▸ **About this exercise**:
No pictures should appear in the copy; otherwise retype the entries exactly.

*****

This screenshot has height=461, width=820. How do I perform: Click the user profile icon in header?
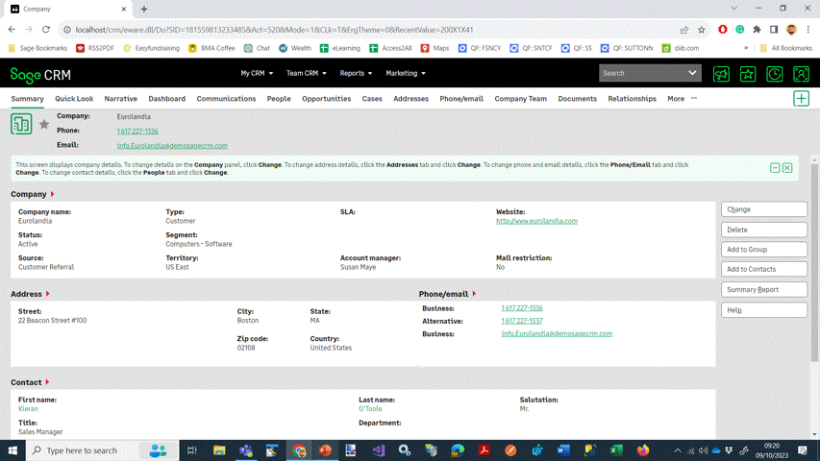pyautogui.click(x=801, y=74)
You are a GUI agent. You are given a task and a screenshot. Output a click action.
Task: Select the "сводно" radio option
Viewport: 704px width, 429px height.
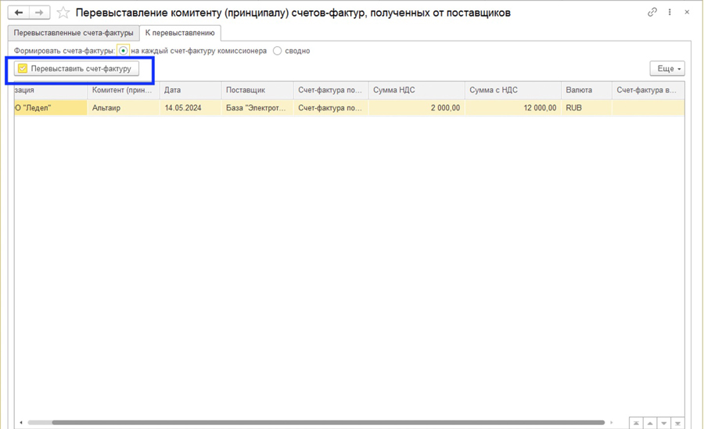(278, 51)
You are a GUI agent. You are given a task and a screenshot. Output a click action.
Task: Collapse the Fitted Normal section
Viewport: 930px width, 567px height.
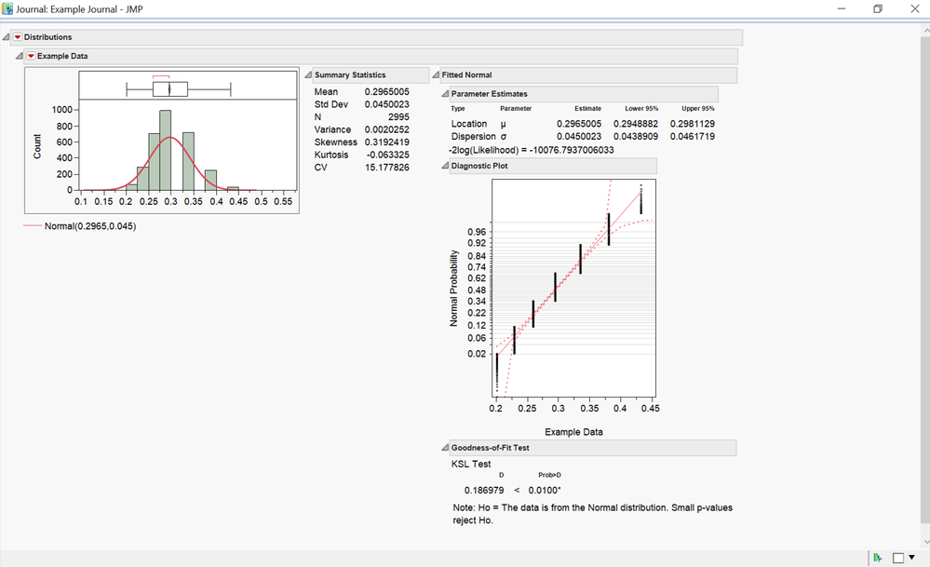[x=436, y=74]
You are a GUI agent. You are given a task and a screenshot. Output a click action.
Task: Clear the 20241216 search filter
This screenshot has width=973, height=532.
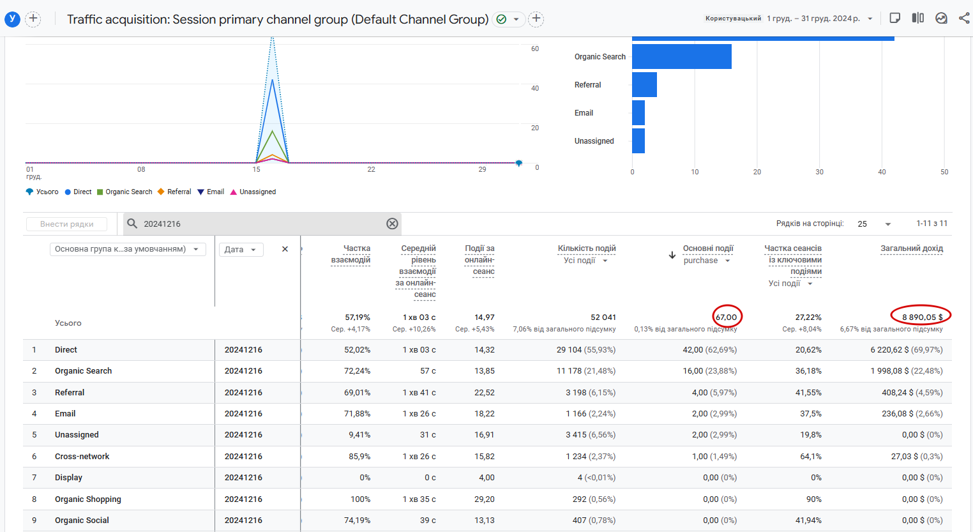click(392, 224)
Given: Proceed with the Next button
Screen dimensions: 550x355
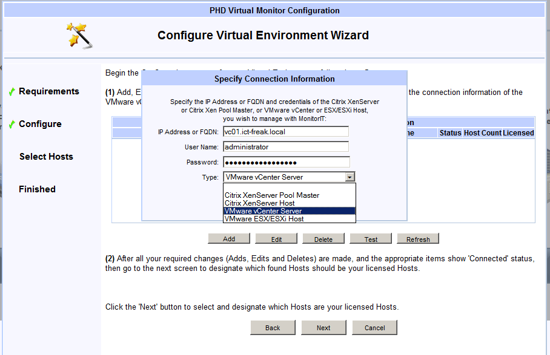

*****

▸ **Reply**:
This screenshot has height=461, width=820. How do I perform: Click the user profile icon in header?
pyautogui.click(x=801, y=74)
You are a GUI agent. You are given a task and a screenshot. Output a click action.
Task: Select the "сводно" radio option
Viewport: 704px width, 429px height.
(278, 51)
You are a GUI agent. You are given a task and a screenshot. Output a click action.
Task: Collapse the Fitted Normal section
Viewport: 930px width, 567px height.
[x=436, y=74]
You are a GUI agent. You are given a task and a screenshot. Output a click action.
Task: Clear the 20241216 search filter
This screenshot has width=973, height=532.
click(392, 224)
Given: Proceed with the Next button
Screen dimensions: 550x355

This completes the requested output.